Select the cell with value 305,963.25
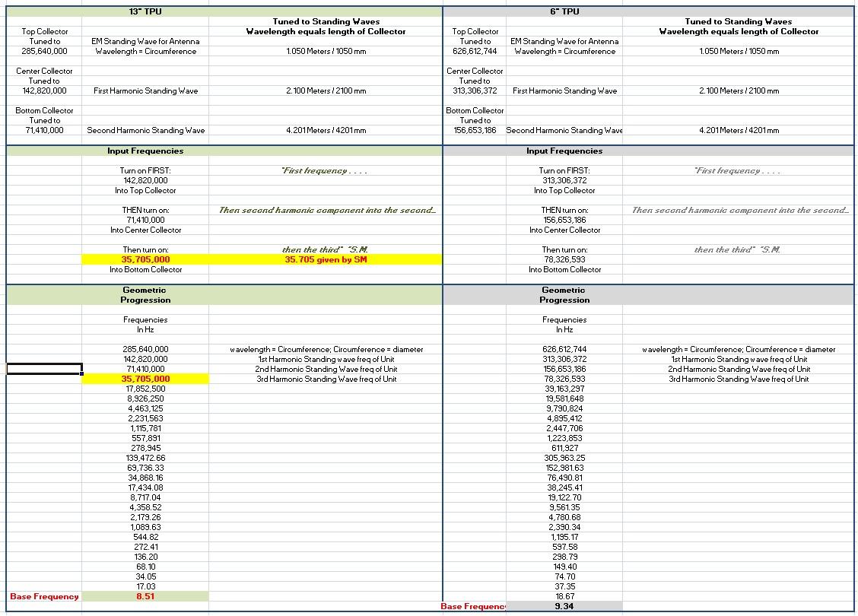Screen dimensions: 858x616 tap(564, 458)
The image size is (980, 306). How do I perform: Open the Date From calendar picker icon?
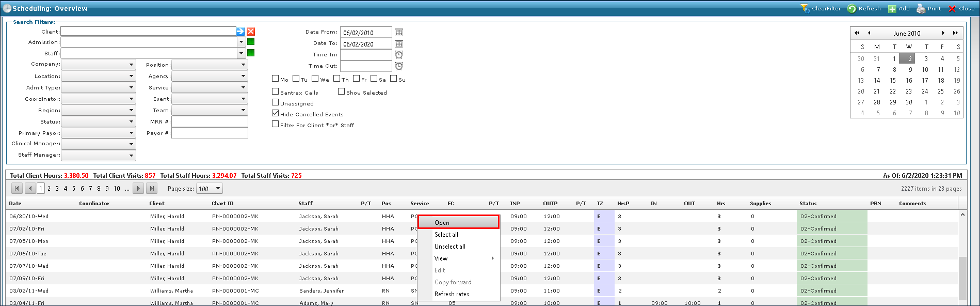[399, 33]
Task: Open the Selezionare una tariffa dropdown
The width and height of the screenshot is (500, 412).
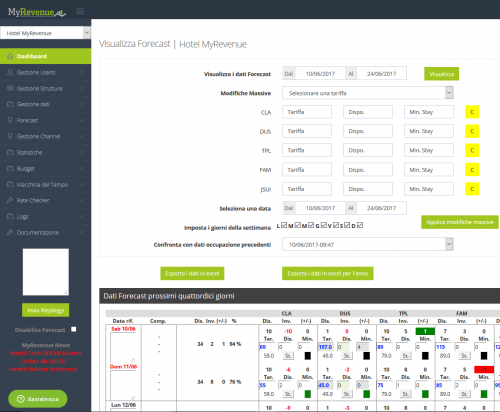Action: point(368,93)
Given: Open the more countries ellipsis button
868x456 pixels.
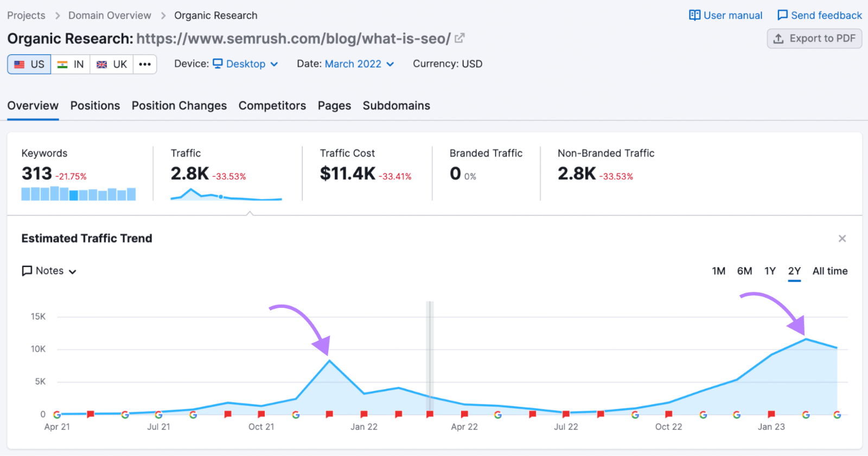Looking at the screenshot, I should coord(145,64).
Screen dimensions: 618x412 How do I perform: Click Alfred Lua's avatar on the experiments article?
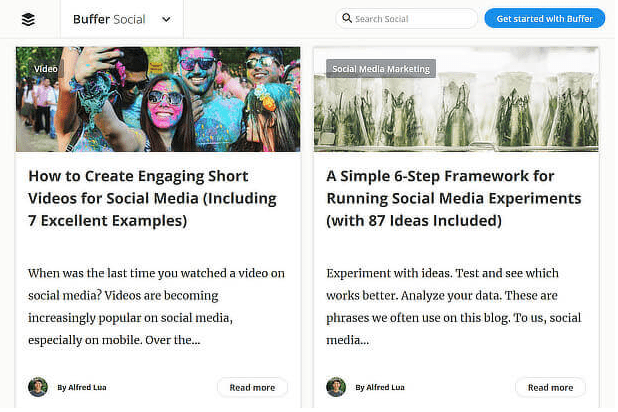point(336,387)
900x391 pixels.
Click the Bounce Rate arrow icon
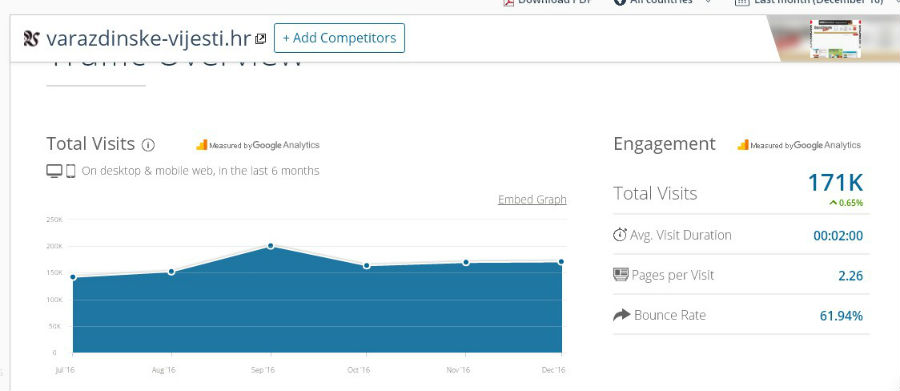tap(622, 315)
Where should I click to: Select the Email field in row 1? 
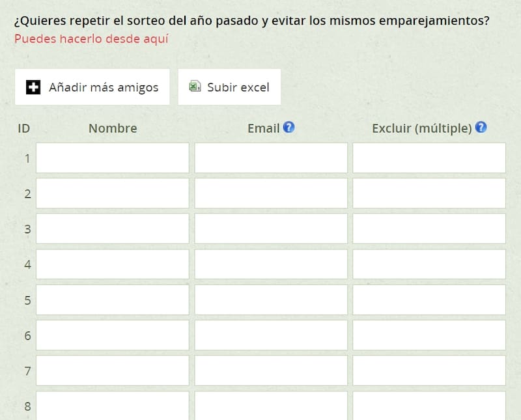pos(271,158)
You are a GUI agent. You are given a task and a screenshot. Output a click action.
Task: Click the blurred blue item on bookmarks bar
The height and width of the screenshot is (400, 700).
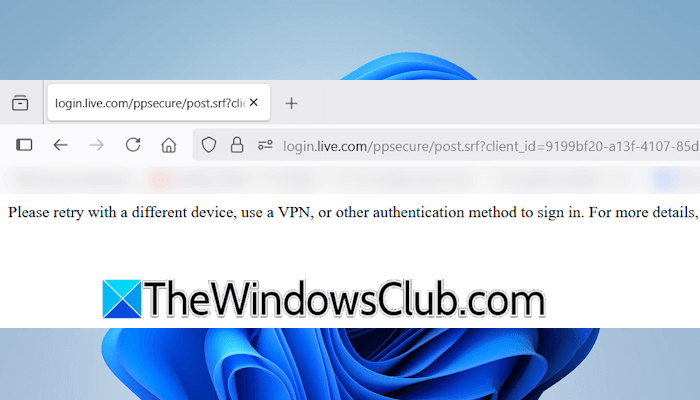(665, 180)
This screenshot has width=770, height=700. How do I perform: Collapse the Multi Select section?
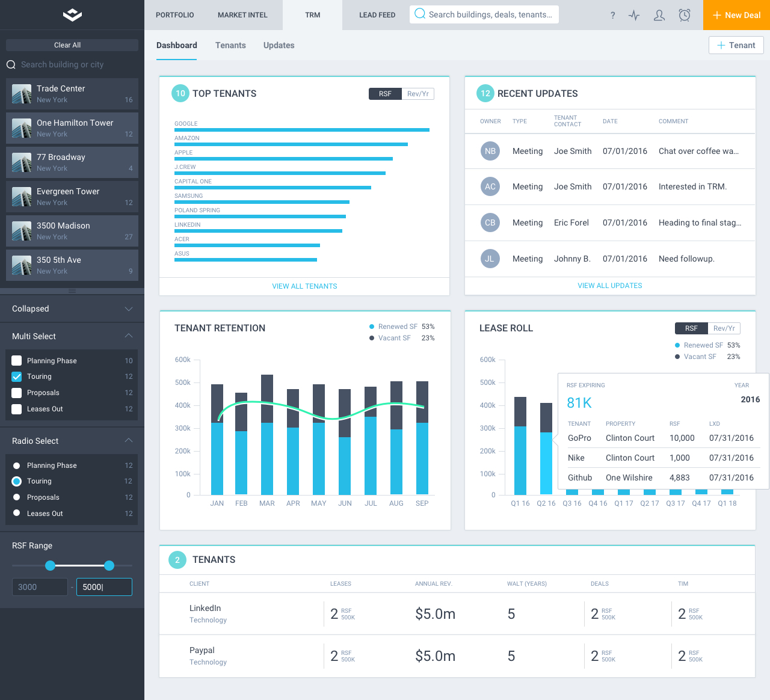[128, 336]
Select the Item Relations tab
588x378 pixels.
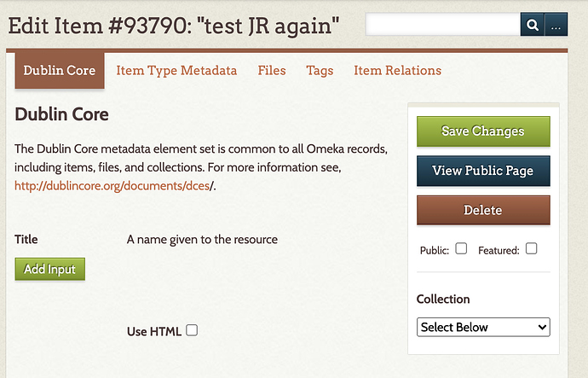tap(397, 71)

--

**Problem details:**
Please retype the entries above word for word, but only from the line containing "Where should I" through the last line, and without the pictures.

**Answer to this exercise:**
Where should I click to: Select the Email field in row 1? 
pos(271,158)
You are a GUI agent. You are given a task and a screenshot. Output a click action.
Task: Click the blurred blue item on bookmarks bar
The height and width of the screenshot is (400, 700).
(665, 180)
This screenshot has width=770, height=700. How do I perform: Collapse the Multi Select section?
[128, 336]
Select the Item Relations tab
588x378 pixels.
tap(397, 71)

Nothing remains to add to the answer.